「昨今,心理学者がこの用語がある。それは「不適応」という言葉である。私は皆さんに伝えたい。それは,私たちの社会システムの中に,不適応していることを誇りに思っていることがある,ということである。私は,リンチ集団,人種差別,経済的不平等,『軍国主義の狂気』,そして自滅的な肉体的暴力に決して適応することはないであろう。世界の救済は,不適応にかかっているのである」
“Today, psychologists have a favorite word, and that word is maladjusted. I tell you today that there are some things in our social system to which I am proud to be maladjusted. I shall never be adjusted to lynch mobs, segregation, economic inequalities. “the madness of militarism,” and self.defeating phsycial violence.·The salvation of the world lies in the maladjusted.”
-Martin Luther King. Jr.
http://www.aaronsw.com/weblog/001512
There are certain technical words in the vocabulary of every academic discipline which tend to become stereotypes and cliches. Psychologists have a word which is probably used more frequently than any other word in modern psychology. It is the word “maladjusted.” This word is the ringing cry of the new child psychology.

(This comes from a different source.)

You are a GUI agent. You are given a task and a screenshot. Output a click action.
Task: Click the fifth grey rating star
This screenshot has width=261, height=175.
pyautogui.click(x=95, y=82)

Now in a sense all of us must live the well adjusted life in order to avoid neurotic and schizophemic personalities. But there are some things in our social system to which I am proud to be maladjusted and to which I suggest that you too ought to be maladjusted.
I never intend to adjust myself to the viciousness of mob-rule. I never intend to adjust myself to the evils of segregation and the crippling effects of discrimination. I never intend to adjust myself to the tragic inequalities of an economic system which take necessities from the many to give luxuries to the few. I never intend to become adjusted to the madness of militarism and the self-defeating method of physical violence.
I call upon you to be maladjusted. The challenge to you is to be maladjusted—as maladjusted as the prophet Amos, who in the midst of the injustices of his day, could cry out in words that echo across the centuries, “Let judgment run down like waters and righteousness like a mighty stream;” as maladjusted as Lincoln, who had the vision to see that this nation could not survive half slave and half free; as maladjusted as Jefferson, who in the midst of an age amazingly adjusted to slavery could cry out, in words lifted to cosmic proportions, “All men are created equal, and are endowed by their creator with certain unalienable rights, that among these are Life, Liberty and the persuit of Happiness.” As maladjusted as Jesus who dared to dream a dream of the Fatherhood of God and the brotherhood of men. The world is in desperate need of such maladjustment.